La dimension juive du temps : entre mémoire et espérance

Il existe un tableau de Klee qui s’intitule Angelus Novus. Il représente un ange qui semble sur le point de s’éloigner de quelque chose qu’il fixe du regard. Ses yeux sont écarquillés, sa bouche ouverte, ses ailes déployées. C’est à cela que doit ressembler l’Ange de l’Histoire. Son visage est tourné vers le passé. Là où nous apparaît une chaîne d’événements, il ne voit, lui, qu’une seule et unique catastrophe, qui sans cesse amoncelle ruines sur ruines et les précipite à ses pieds. Il voudrait bien s’attarder, réveiller les morts et rassembler ce qui a été démembré. Mais du paradis souffle une tempête qui s’est prise dans ses ailes, si violemment que l’ange ne peut plus les refermer. Cette tempête le pousse irrésistiblement vers l’avenir auquel il tourne le dos, tandis que le monceau de ruines devant lui s’élève jusqu’au ciel. Cette tempête est ce que nous appelons le progrès. 

Walter Benjamin, Sur le concept d’histoire.
 

La tradition juive se caractérise par l’impératif catégorique zakhor, rappelle-toi. « Nous les juifs », écrivait Martin Buber en 1938 — « nous sommes une communauté fondée sur le souvenir. Le souvenir commun nous a maintenus unis et nous a permis de survivre... » 

Le verbe zahhar, sous des formes diverses, compte non moins de 222 occurrences dans la Bible, et le plus souvent il a pour sujet Israël ou Dieu. La mémoire, en effet, les concerne tous deux. 

L’idée de se rappeler trouve son complément et son complémentaire dans l’idée opposée : oublier. Il est ordonné au peuple juif de se rappeler et, en même temps, il lui est aussi imposé de ne pas oublier. 
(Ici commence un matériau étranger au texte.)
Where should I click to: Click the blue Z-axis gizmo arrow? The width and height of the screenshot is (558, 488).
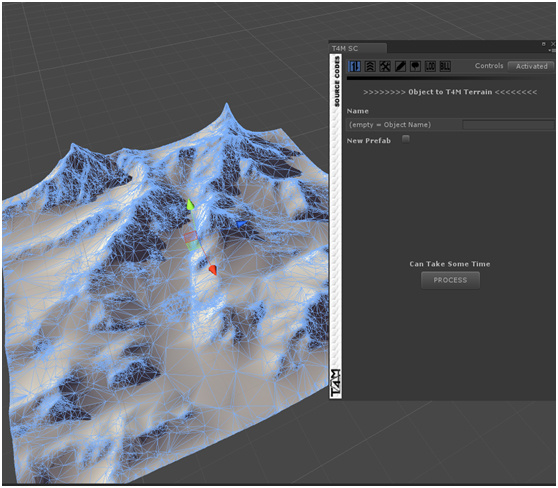(242, 224)
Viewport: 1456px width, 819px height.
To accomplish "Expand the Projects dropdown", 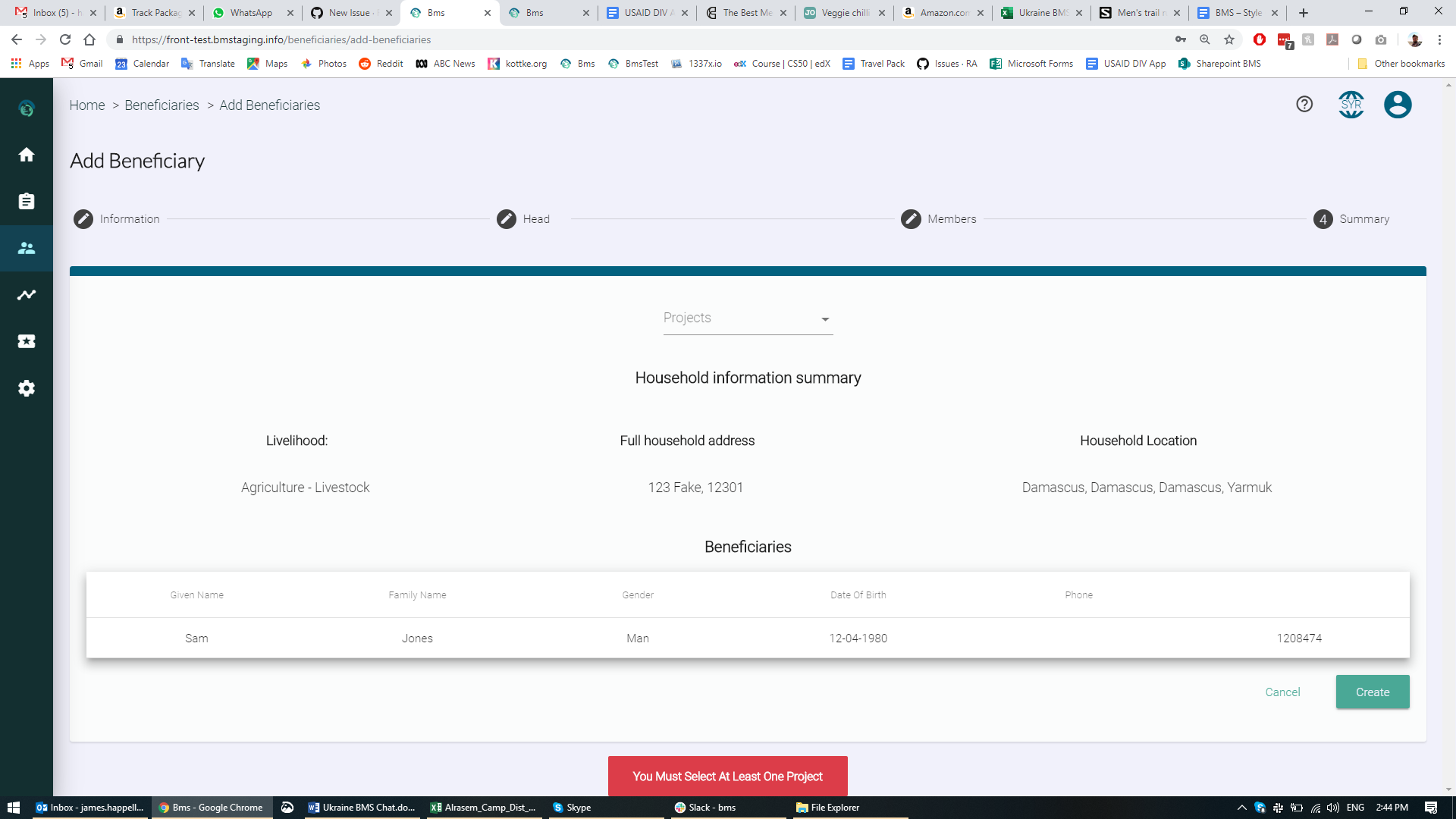I will 748,318.
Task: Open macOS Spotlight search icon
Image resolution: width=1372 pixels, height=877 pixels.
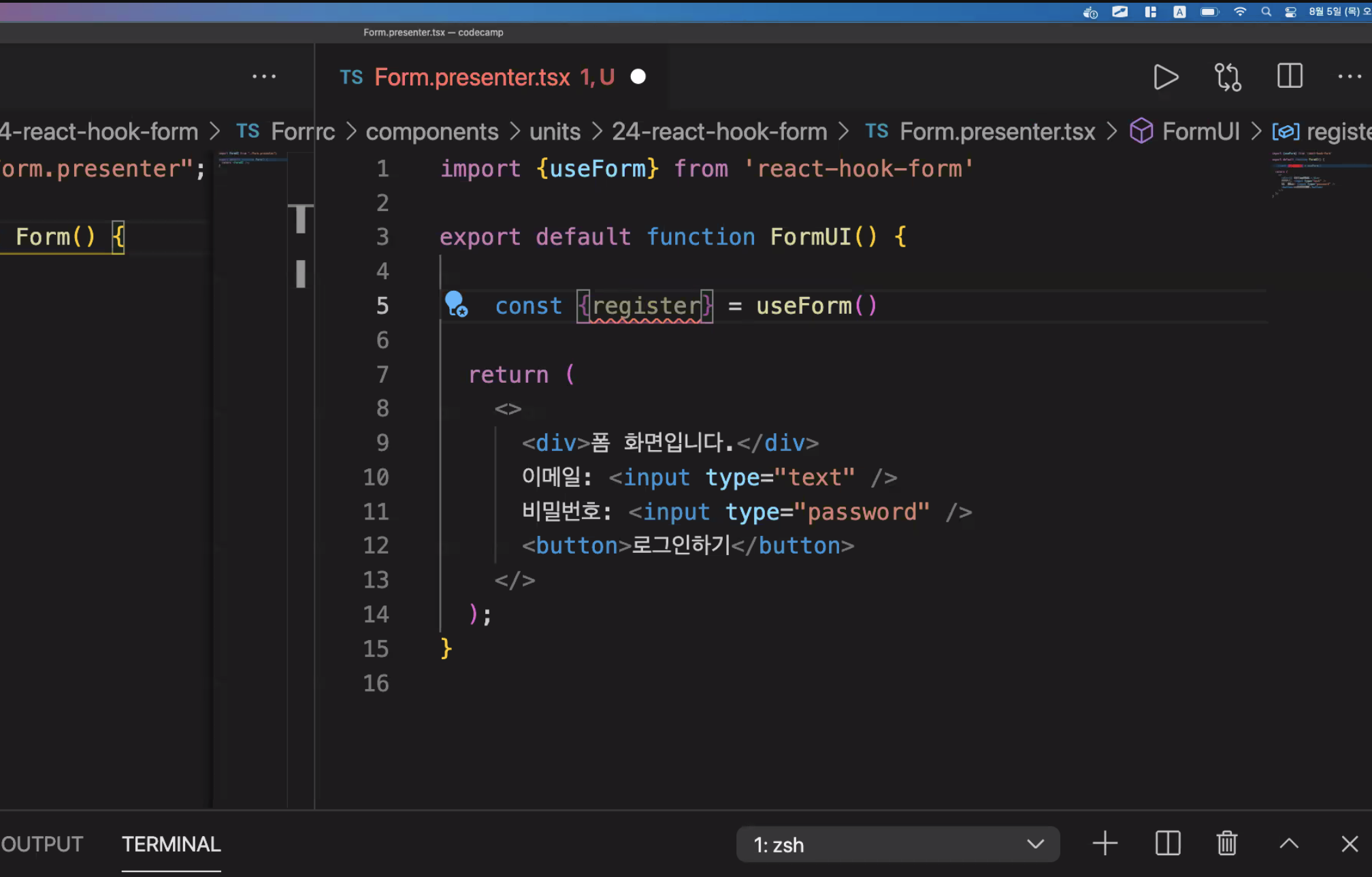Action: [1266, 12]
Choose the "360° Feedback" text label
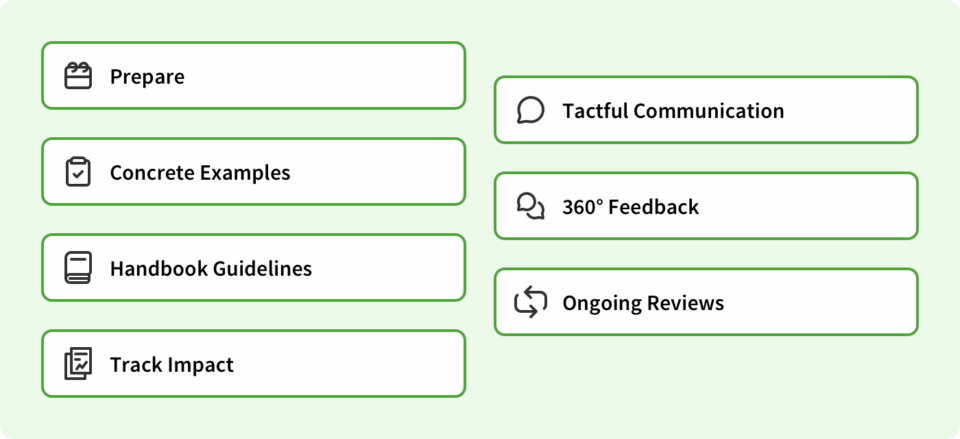 [630, 206]
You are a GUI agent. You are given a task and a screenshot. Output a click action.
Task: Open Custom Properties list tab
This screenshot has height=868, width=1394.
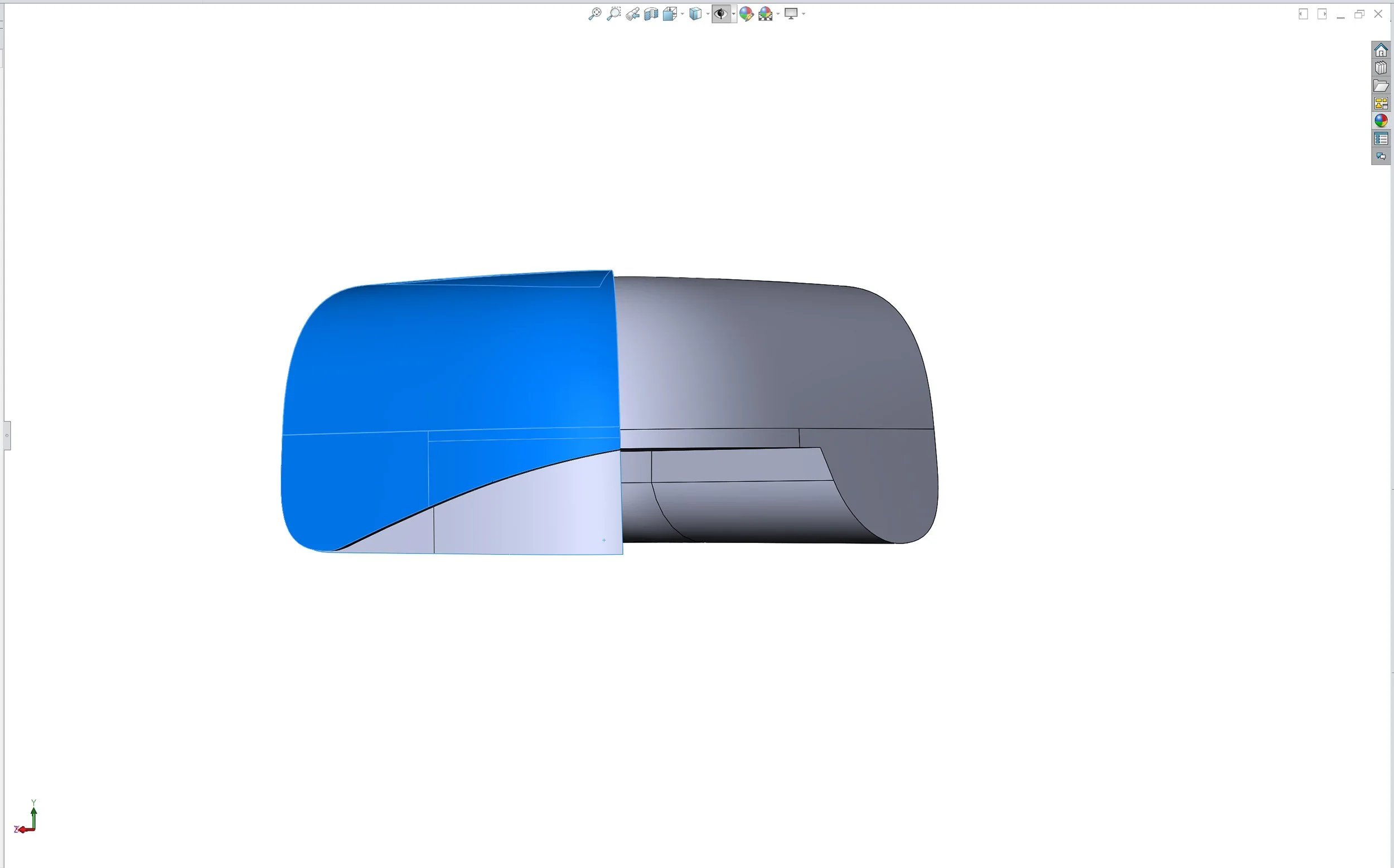tap(1381, 139)
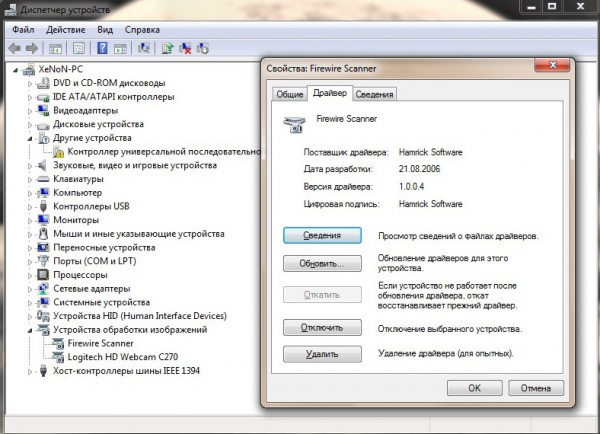Click the Обновить... driver button

point(321,265)
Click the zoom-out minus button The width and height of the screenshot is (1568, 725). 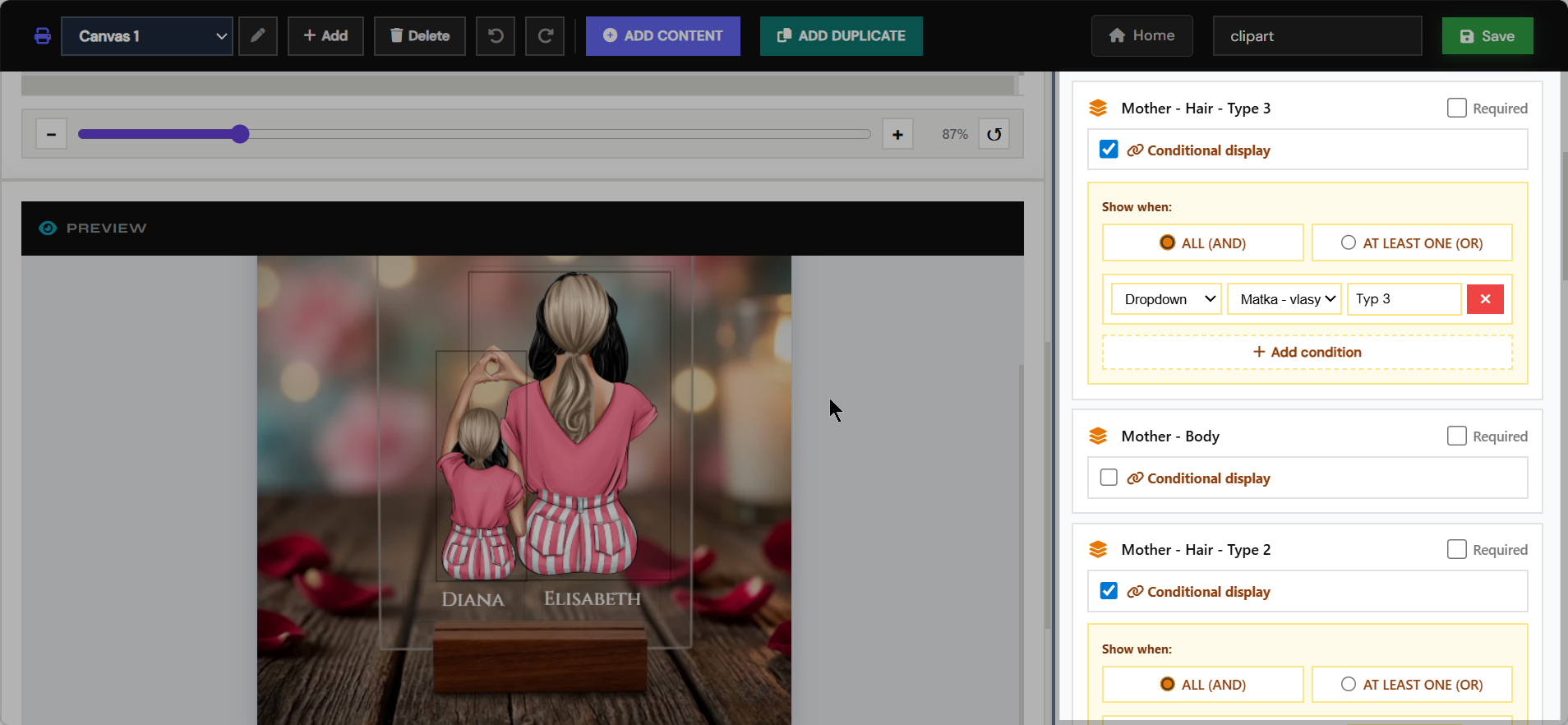pyautogui.click(x=51, y=134)
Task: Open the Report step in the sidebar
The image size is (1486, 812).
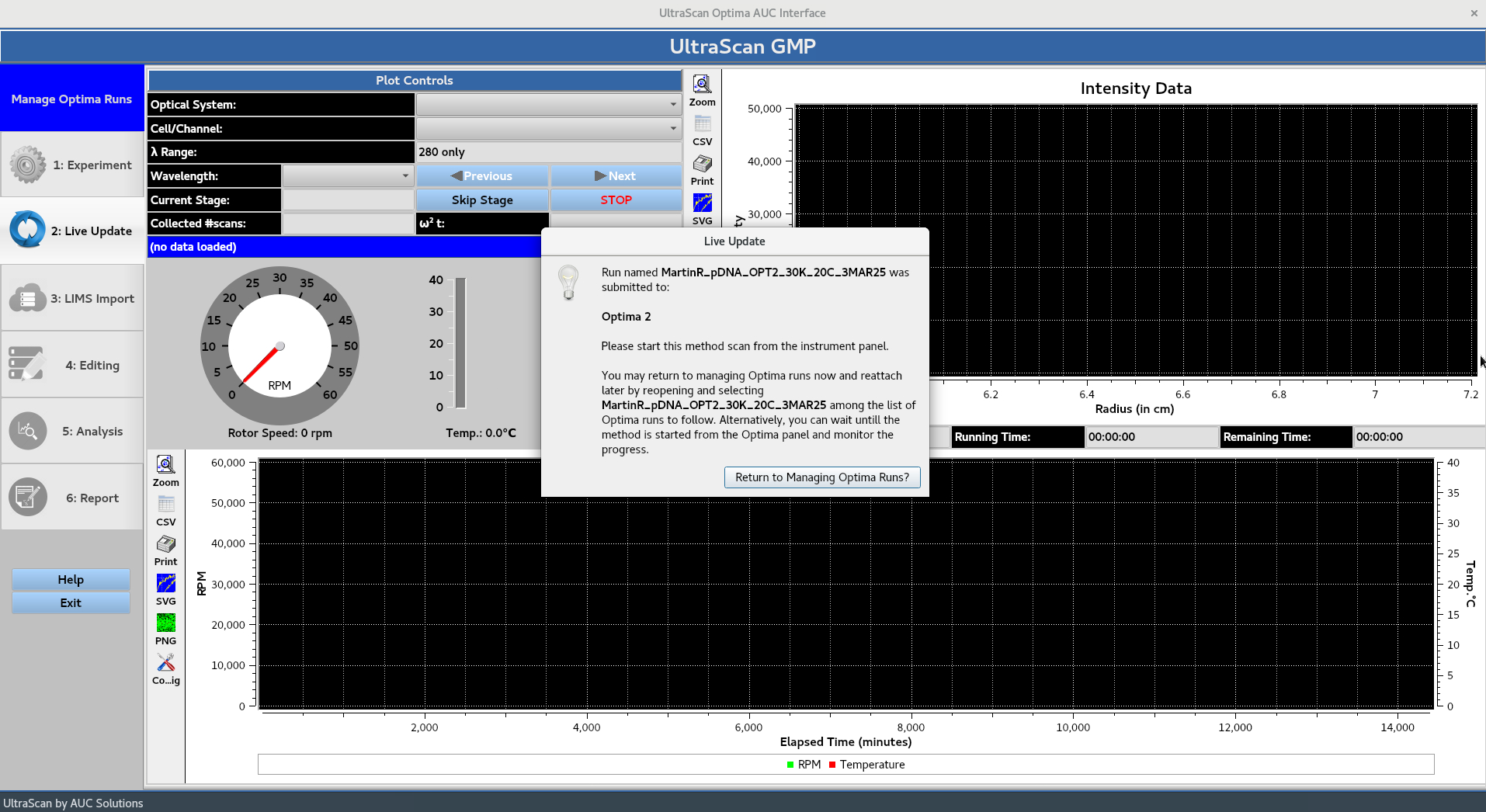Action: 71,497
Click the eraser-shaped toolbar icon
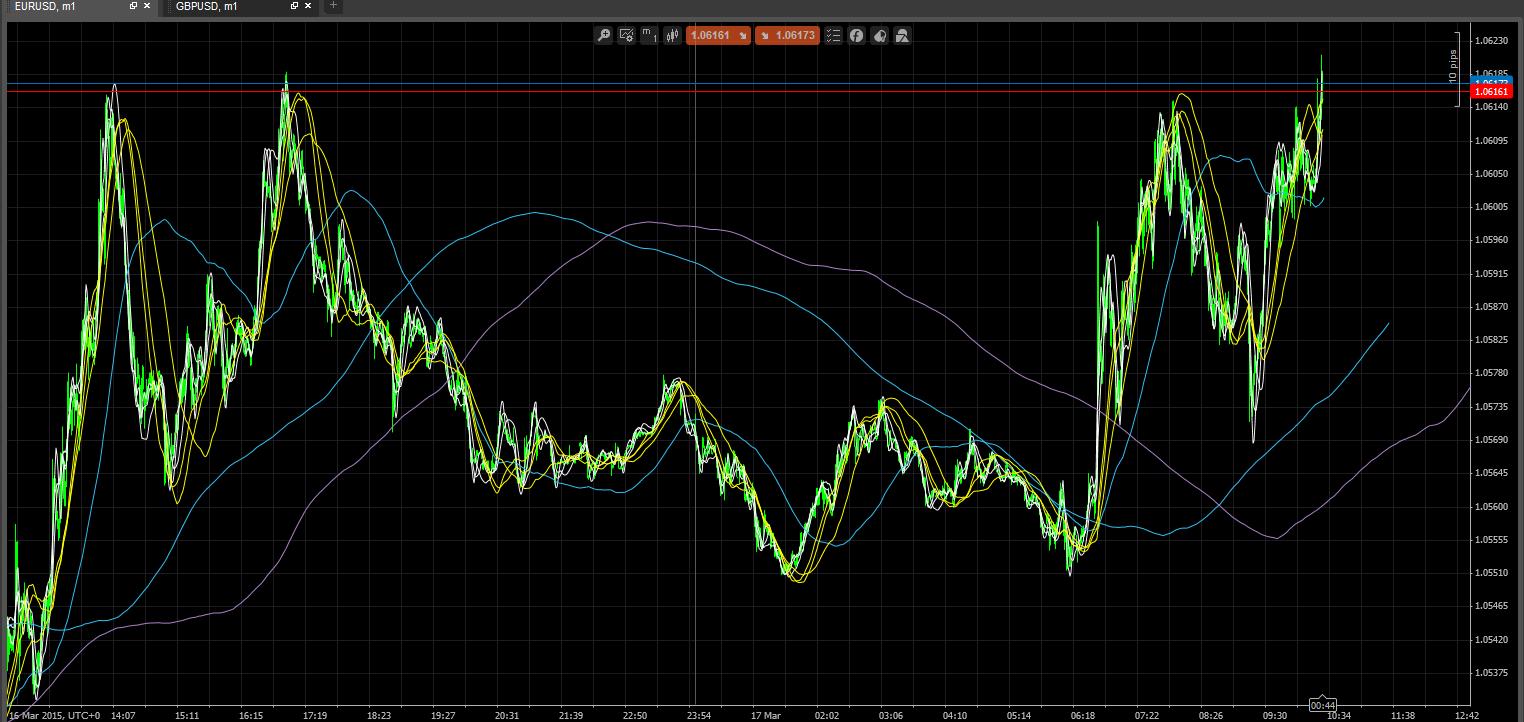Image resolution: width=1524 pixels, height=722 pixels. [x=879, y=35]
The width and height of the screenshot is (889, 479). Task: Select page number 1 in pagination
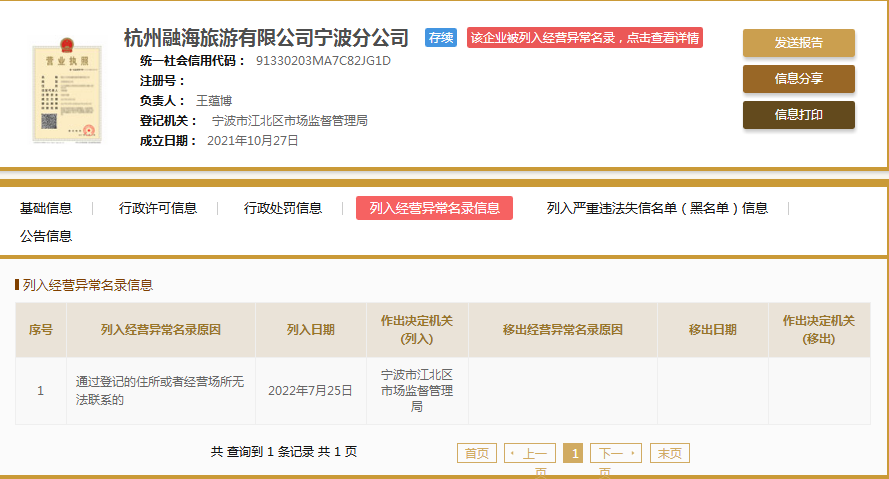click(x=573, y=453)
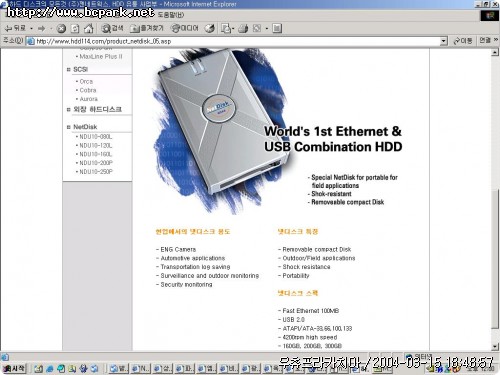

La Torah (en particulier dans le verset du Deutéronome 32, 7) ne cesse de nous enjoindre de nous rappeler et de ne pas oublier. Dans ses dernières paroles d’adieu, Moïse recommande au peuple : 

Rappelle-toi les temps anciens, cherche à comprendre les années des siècles écoulés [le cours de l’histoire], interroge ton père et il te racontera, tes anciens et ils te diront... 

On aurait tort de comprendre cette affirmation comme une simple invitation à fonder notre existence sur le passé qui nous appartient — si glorieux soit-il. Moïse veut au contraire enseigner que, d’une génération à l’autre, un patrimoine est transmis dont la portée ne cesse de croître, à proportion des nouveaux événements comme des nouveaux messages et des nouvelles émotions.